I cannot read the word mere without the mere breath of Job’s interlocutors, devoid of substance.

A Taste for Extravagant Writing

Moi, elle – Man Ray (1934)

In Nostalgia, Mircea Cărtărescu writes of ‘fear, the attraction of the unusual, chance, the taste for things extravagant’. It is this oneiric quality that I am drawn to in his and Maria Gabriela Llansol’s writing. Both engage in ambitious renewals of form that obliterate genre boundaries and build totalising stories that are monstrously beautiful.

Stories that operate at the threshold of reality and dreams are rooted in Dante, Kafka, Borges, surrealism and oddities like Woolf’s Orlando. Myths, dreams and memories are interwoven to lay a collective path between the brains of writer and reader. Proust employs a similar image in Swann’s Way: ‘All these memories . . . I could not discern between them—between my oldest, my instinctive memories, and those others, inspired more recently by a taste or “perfume,” and finally those which were actually the memories of another person from whom I had acquired them at second hand.’

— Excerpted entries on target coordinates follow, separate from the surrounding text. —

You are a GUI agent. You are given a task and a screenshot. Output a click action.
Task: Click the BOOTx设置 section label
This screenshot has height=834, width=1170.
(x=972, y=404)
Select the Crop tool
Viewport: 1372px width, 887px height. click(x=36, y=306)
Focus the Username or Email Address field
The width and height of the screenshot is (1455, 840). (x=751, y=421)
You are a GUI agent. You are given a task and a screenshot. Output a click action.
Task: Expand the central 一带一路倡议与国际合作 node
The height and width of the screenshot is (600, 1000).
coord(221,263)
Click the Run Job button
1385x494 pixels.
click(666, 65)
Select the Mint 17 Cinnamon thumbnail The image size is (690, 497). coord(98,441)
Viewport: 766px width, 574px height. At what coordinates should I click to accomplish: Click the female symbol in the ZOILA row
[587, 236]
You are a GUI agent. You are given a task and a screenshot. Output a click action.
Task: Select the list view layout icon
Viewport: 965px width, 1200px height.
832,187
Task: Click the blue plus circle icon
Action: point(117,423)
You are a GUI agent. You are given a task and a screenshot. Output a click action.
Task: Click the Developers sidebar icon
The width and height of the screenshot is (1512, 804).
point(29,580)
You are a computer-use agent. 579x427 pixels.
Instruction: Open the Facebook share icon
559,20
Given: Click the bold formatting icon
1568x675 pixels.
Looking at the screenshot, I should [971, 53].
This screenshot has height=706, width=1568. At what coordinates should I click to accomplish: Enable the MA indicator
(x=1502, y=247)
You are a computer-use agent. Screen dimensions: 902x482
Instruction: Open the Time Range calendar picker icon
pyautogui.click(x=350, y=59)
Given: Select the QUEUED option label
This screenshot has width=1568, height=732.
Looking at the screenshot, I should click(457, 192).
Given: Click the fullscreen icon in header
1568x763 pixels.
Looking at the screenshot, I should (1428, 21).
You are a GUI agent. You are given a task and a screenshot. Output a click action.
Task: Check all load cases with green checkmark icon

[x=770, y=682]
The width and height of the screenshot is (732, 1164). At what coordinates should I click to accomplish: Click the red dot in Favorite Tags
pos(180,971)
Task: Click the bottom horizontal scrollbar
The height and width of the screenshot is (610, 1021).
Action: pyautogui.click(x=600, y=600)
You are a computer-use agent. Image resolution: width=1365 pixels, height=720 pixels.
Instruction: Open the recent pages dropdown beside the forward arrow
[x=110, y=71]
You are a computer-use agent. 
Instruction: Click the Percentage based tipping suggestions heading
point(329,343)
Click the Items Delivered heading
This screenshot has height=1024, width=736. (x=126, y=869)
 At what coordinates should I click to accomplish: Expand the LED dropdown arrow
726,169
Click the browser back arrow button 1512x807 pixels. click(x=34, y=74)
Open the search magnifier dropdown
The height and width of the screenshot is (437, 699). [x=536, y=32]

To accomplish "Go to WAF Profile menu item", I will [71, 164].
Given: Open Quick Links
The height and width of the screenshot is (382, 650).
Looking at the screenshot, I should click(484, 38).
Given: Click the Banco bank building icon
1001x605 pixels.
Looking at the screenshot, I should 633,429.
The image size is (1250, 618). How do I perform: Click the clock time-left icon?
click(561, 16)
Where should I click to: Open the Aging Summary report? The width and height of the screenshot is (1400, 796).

I am reading Robert Alter’s beautiful translation of Job while awaiting a copy of Cărtărescu’s Blinding. There is also the distant prospect of Solenoid, currently being translated. Perhaps my appetite for cryptogrammic writing that affords a way to interrogate my subconscious is a sort of trapdoor from the despair of our political reality, and if that is so I will have great need of it in the years ahead.